* _RECORDS SHOWN_

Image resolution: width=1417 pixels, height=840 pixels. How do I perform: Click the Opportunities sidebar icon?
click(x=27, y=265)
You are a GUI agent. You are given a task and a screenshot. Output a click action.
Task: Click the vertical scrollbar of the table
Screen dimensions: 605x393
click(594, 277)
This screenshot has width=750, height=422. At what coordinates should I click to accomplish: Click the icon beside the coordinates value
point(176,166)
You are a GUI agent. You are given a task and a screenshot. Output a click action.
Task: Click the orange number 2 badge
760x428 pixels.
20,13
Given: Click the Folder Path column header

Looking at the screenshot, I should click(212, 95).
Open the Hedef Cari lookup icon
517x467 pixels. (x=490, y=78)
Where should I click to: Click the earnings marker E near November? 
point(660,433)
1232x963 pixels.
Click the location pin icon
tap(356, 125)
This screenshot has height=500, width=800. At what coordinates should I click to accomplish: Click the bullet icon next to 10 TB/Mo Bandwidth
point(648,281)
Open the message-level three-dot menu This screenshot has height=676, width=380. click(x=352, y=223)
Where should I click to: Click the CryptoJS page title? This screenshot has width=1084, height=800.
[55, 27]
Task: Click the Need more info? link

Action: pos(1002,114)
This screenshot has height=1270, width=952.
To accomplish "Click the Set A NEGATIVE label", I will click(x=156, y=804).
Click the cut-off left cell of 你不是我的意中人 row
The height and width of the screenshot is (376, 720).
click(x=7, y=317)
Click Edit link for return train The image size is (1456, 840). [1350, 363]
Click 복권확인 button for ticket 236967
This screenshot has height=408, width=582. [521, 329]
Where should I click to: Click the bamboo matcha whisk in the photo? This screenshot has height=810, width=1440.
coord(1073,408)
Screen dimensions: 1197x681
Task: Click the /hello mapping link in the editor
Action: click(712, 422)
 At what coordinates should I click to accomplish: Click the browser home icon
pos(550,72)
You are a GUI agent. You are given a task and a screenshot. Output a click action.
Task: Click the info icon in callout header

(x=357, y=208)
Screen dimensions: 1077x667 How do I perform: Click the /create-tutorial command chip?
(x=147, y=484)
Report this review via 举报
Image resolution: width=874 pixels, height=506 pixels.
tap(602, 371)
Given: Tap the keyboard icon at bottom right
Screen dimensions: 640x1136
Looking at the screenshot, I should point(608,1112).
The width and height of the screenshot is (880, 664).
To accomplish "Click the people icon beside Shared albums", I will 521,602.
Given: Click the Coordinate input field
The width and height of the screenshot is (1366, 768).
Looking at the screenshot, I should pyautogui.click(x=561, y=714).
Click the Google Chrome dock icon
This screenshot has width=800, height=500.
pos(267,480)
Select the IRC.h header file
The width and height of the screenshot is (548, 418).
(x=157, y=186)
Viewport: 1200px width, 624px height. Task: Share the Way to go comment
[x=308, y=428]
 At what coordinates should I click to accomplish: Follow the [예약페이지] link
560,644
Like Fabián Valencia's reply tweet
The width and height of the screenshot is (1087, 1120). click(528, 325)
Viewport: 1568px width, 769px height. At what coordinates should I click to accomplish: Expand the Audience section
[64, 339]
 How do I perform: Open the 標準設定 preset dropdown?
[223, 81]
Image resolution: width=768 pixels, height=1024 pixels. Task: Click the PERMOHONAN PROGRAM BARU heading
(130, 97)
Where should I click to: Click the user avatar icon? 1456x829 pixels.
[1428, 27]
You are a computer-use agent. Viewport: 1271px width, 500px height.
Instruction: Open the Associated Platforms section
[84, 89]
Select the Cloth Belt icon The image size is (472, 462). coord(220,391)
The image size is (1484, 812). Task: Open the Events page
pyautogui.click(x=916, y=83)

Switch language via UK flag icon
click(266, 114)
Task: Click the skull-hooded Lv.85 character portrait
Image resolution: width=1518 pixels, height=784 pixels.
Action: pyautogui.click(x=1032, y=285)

* _WHAT NEEDS TO BE DONE_
Above are the records; from them, give again exactly the lines from the one containing "browser home icon" through the one containing "Given: Tap the keyboard icon at bottom right", both included.

* _ANSWER TO THIS EXERCISE_
 At what coordinates should I click to accomplish: Click the browser home icon
pos(550,72)
You are a GUI agent. You are given a task and a screenshot. Output a click action.
Task: Click the info icon in callout header

(x=357, y=208)
Screen dimensions: 1077x667 How do I perform: Click the /create-tutorial command chip?
(x=147, y=484)
Report this review via 举报
Image resolution: width=874 pixels, height=506 pixels.
tap(602, 371)
Given: Tap the keyboard icon at bottom right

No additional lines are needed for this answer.